NYT Sotomayor 'Analysis' = What Republicans Are Thinking

Friday, July 17th, 2009

Under the headline "Future Nominations Are at Stake in Hearing," New York Times reporters Peter Baker and Charlie Savage suggested that Sonia Sotomayor's nomination is a given; the real battle among partisans and legal activists is "to define the parameters of an acceptable nomination in case another seat opens up during Mr. Obama’s presidency." Interesting, then, to see what the parameters of debate are like in this report.

The Times solicits comments from five conservatives or Republicans--Rachel Brand, Fred McClure, James R. Copland, Manuel Miranda and Kenneth M. Duberstein. The Times also quoted one law professor with a liberal reputation who has been a forceful critic of Sotomayor (suggesting she was intellectually unqualified for the court), and Nan Aron "of the liberal Alliance for Justice."

The piece goes on to say, "Several legal experts said Judge Sotomayor’s testimony might make it harder for Mr. Obama to name a more liberal justice next time." Well, if you talk to that many right-wingers, you will hear that kind of thing quite a bit.

Misty Water-Colored Memories of the D.C. Press Corps

Wednesday, July 15th, 2009

Number of stories in the Nexis news database dated today that mentioned Sen. Jeff Sessions' (R.-Ala.) questioning of Supreme Court nominee Sonia Sotomayor, in which Sessions accused Sotomayor of harboring ethnic prejudices: 69

Number of such stories that recalled that Sessions was rejected as a judicial nominee in 1986 in part because of his approving remarks about the Ku Klux Klan: 2

Sotomayor Not a Rags-to-Rags Story, AP Explains

Friday, May 29th, 2009

This Associated Press story ("Debate Over Who Sotomayor Is a Sensitive One," 5/29/09) sure is confused. Luckily reporter Sharon Thiemer makes at least that much clear from the very start:

There are two sides to Supreme Court nominee Sonia Sotomayor: a Latina from a blue-collar family and a wealthy member of America's power elite.

The White House portrays Sotomayor as a living image of the American dream, though its telling of the rags-to-riches story emphasizes the rags, a more politically appealing narrative, and plays down the riches.

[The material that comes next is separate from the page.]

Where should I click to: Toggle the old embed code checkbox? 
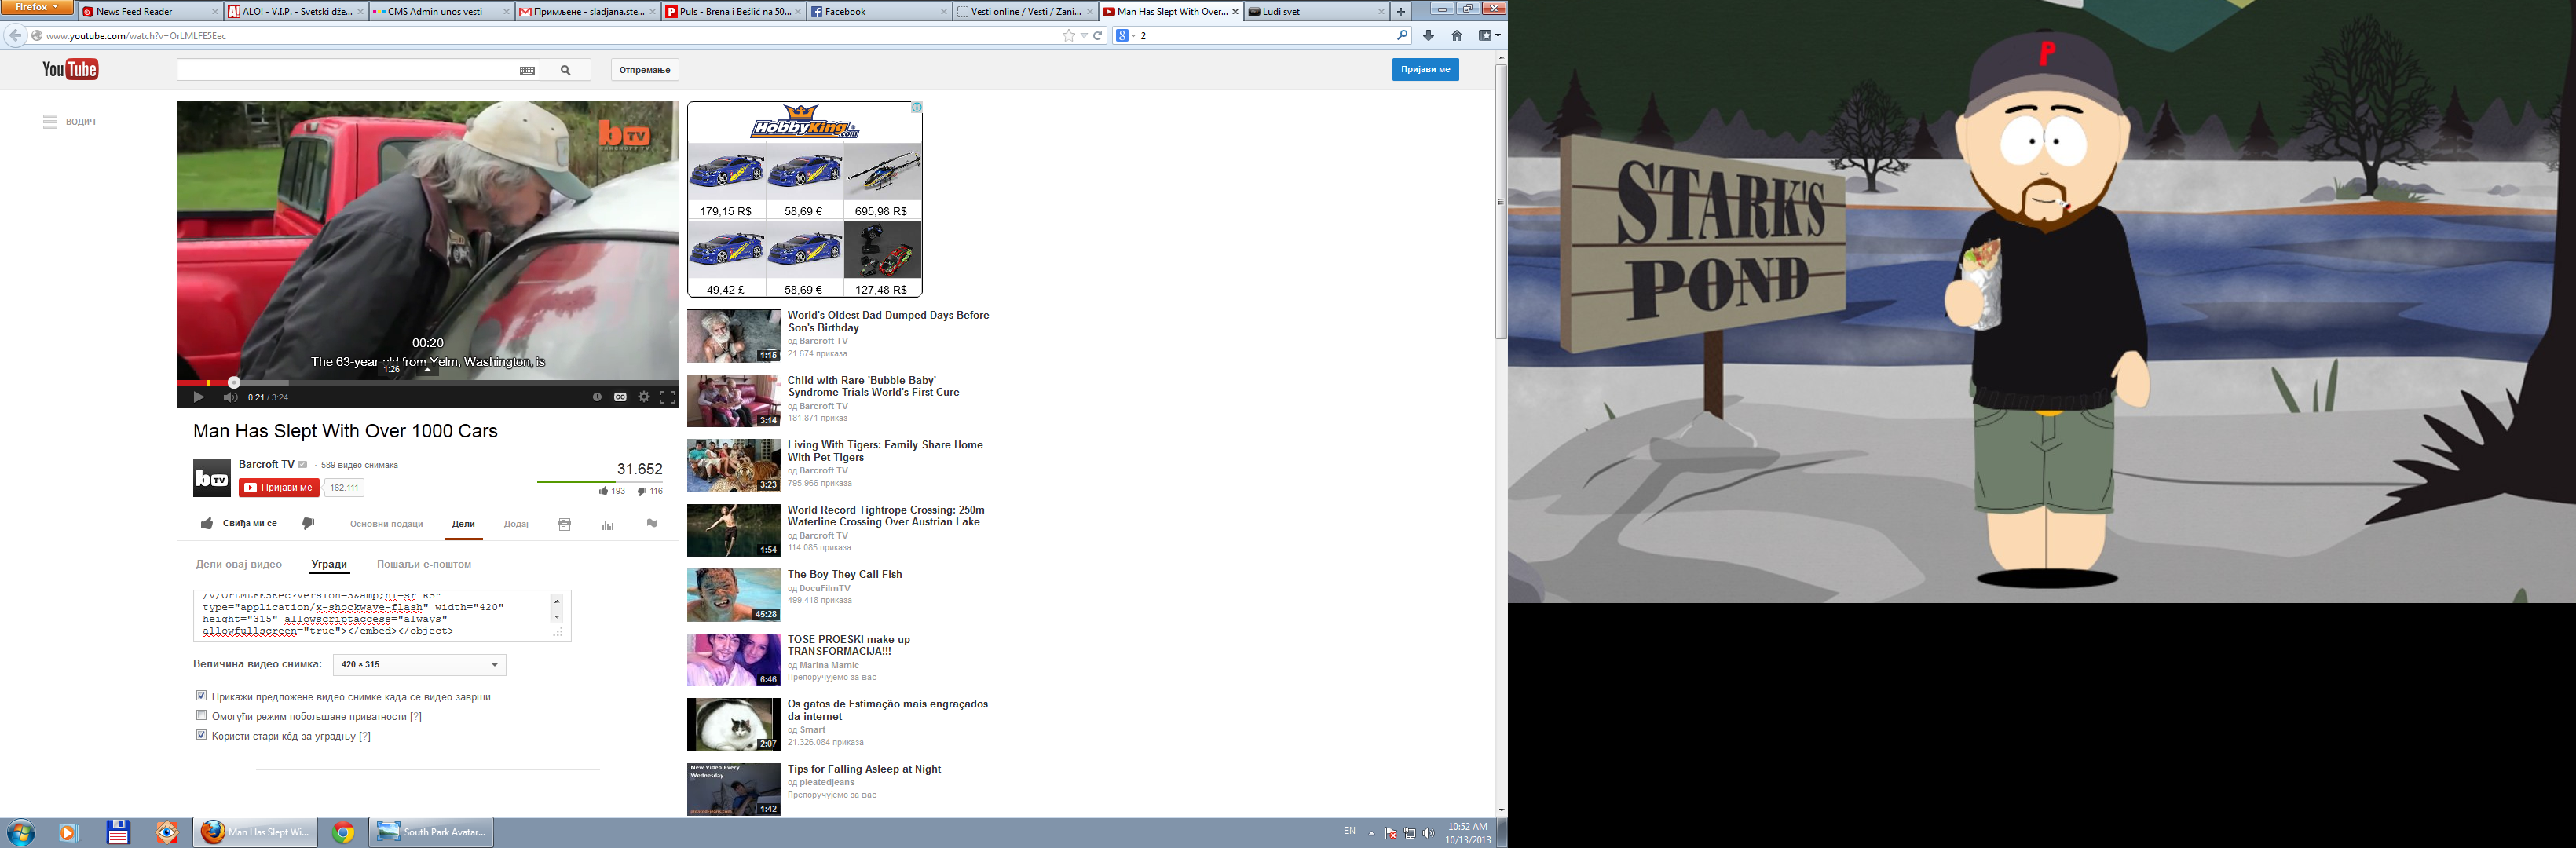coord(201,735)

Yes, somehow the White House picked her despite the fact that she is no longer poor--and still pretended that she was the "living image of the American dream," which as we all know is to remain poor one's entire life.

That's not the end of it.  The AP also writes:

On ethnicity, Sotomayor herself has recognized--and contributed to--the dichotomy. She proudly highlights her Puerto Rican roots but hasn't always liked it when others have.

The evidence:

Yet years ago, during a recruiting dinner in law school at Yale, Sotomayor objected when a law firm partner asked whether she would have been admitted to the school if she weren't Puerto Rican, and whether law firms did a disservice by hiring minority students the firms know are unqualified and will ultimately be fired.

So she's proud of being Puerto Rican and she takes offense at the notion that she couldn't have gotten into Yale if she weren't? What a "dichotomy." The AP goes on to note that Sotomayor "won a formal apology from the firm."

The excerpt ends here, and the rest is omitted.